Kristen snatched a flying brick out of mid-air and hurled it like a football at the changeling in the chair’s head, toppling him over backward. She set her feet and cut directions to place herself between Katy and the other two hostiles. She hooked her foot beneath the man she’d toppled, heaving up with her leg to toss him in the air like a soccer ball. She caught him cross-body, then threw him forward to bowl over the other two. All three went down in a tangle of limbs. Kristen pounced. Her fist hammered one skull into a pile of gore. She grabbed the other by the collar of his armor, pulled him up, and then slammed him back down to crack the concrete below. Beneath her hands, Kristen felt the whole of him simply collapse.

Kristen pushed off her feet and pedaled backward, eyes darting around the warehouse, wary for any others. She saw no one.
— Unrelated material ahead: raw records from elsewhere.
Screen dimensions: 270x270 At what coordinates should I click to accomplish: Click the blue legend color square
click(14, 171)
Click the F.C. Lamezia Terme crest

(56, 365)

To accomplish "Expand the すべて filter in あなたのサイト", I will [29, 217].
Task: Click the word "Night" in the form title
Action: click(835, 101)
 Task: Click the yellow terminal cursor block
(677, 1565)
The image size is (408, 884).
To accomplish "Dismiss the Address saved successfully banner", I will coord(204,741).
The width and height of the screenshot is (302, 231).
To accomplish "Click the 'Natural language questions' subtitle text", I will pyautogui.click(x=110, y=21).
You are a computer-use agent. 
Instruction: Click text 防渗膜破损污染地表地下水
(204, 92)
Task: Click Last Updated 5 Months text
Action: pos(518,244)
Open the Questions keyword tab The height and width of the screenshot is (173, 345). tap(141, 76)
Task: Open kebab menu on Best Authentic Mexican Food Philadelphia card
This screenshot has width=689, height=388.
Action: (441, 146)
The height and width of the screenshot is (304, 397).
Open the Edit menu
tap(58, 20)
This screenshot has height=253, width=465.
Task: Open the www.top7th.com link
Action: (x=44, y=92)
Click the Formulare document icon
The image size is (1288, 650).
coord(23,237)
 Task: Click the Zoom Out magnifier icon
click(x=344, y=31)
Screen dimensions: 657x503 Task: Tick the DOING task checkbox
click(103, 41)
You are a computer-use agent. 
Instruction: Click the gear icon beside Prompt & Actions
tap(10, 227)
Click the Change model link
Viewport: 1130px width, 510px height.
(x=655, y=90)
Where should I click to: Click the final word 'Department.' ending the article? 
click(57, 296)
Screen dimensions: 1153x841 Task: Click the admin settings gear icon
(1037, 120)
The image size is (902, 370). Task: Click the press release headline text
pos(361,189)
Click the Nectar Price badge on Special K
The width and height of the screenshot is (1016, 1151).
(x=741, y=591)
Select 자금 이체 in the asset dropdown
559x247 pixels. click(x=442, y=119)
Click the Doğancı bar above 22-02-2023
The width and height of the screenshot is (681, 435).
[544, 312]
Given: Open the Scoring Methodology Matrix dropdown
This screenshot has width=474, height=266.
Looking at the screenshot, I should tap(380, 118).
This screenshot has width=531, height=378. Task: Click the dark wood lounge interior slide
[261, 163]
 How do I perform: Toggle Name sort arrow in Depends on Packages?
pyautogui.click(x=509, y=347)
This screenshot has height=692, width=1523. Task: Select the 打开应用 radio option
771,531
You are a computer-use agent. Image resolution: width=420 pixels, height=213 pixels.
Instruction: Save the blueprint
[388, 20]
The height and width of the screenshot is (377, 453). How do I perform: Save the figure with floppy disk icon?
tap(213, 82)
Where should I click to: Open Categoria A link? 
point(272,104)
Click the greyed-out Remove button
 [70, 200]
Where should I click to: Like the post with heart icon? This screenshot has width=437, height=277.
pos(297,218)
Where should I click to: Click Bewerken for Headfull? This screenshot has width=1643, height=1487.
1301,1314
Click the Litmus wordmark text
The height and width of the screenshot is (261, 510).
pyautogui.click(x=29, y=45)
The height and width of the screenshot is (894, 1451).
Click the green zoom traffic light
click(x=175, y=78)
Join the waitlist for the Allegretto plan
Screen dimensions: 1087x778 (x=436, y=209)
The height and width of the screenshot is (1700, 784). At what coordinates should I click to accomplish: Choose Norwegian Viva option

In only seconds, it was over.

She looked at the corpses, then at the blood and gore on her hands. Again, her perception slowed to a crawl. Everything stopped but for the shaking of her hands. Adrenaline raced through her veins and her guts churned, thrilled at the victory, disgusted by the brutality. That part was never in the comic books. Super strength sent people flying. It didn’t burst their skulls like melons. She hadn’t conveniently knocked them unconscious.

She’d destroyed them.

It all felt so…she struggled for the word. Fake? Her mind fought against her; she tried to recall how she felt breaking through that wall and found a blank. She felt nothing. There was no impact of body on stone—no resistance at all. She passed through it like a cloud. Breaking the changelings carried no more weight than what an idle mind conjured in a dull classroom.

But the blood was heavy on her hands.

She wanted the changelings to be a challenge. That, she knew, was the dream. For years, all she'd wanted was a challenge: something too heavy to lift, too fast to chase, too strong to topple with ease. The changelings were supposed to be the hurdle, an ancient evil, the kind of opponent that would necessitate she struggle.